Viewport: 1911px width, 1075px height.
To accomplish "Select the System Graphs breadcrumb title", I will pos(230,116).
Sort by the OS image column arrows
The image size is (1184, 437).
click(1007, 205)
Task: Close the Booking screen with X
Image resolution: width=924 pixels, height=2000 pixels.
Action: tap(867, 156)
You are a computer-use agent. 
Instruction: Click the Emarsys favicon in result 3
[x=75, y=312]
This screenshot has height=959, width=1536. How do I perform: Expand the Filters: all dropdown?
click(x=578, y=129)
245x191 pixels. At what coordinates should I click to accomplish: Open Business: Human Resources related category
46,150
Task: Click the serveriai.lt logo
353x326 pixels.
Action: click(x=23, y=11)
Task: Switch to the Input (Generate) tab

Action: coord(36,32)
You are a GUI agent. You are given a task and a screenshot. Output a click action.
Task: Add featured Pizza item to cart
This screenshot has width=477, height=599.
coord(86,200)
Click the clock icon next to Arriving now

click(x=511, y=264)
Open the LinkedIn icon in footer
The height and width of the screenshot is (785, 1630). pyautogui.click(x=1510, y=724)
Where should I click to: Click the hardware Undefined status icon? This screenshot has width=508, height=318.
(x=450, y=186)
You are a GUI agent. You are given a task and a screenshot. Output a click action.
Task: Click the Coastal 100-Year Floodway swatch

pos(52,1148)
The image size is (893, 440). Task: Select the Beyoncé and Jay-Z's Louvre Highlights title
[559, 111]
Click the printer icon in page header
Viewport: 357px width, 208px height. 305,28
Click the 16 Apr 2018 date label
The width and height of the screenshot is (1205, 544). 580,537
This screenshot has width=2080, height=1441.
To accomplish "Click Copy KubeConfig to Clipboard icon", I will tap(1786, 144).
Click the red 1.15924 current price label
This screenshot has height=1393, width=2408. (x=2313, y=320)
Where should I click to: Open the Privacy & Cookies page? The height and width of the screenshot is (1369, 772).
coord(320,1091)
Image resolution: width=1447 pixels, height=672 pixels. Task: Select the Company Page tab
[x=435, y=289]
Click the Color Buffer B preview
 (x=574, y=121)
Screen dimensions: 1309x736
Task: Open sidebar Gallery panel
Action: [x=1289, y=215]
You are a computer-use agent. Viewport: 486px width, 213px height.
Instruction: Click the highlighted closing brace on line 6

────────────────────

## Exercise
Reproduce the lines from the start of the records through the line containing "Action: coord(36,32)", changing "Task" to "Goal" and leaving everything else as it is.

## The output
Viewport: 1911px width, 1075px height.
To accomplish "Select the System Graphs breadcrumb title", I will pos(230,116).
Sort by the OS image column arrows
The image size is (1184, 437).
click(1007, 205)
Goal: Close the Booking screen with X
Image resolution: width=924 pixels, height=2000 pixels.
Action: tap(867, 156)
You are a computer-use agent. 
Instruction: Click the Emarsys favicon in result 3
[x=75, y=312]
This screenshot has height=959, width=1536. How do I perform: Expand the Filters: all dropdown?
click(x=578, y=129)
245x191 pixels. At what coordinates should I click to accomplish: Open Business: Human Resources related category
46,150
Goal: Click the serveriai.lt logo
353x326 pixels.
Action: click(x=23, y=11)
Goal: Switch to the Input (Generate) tab

Action: coord(36,32)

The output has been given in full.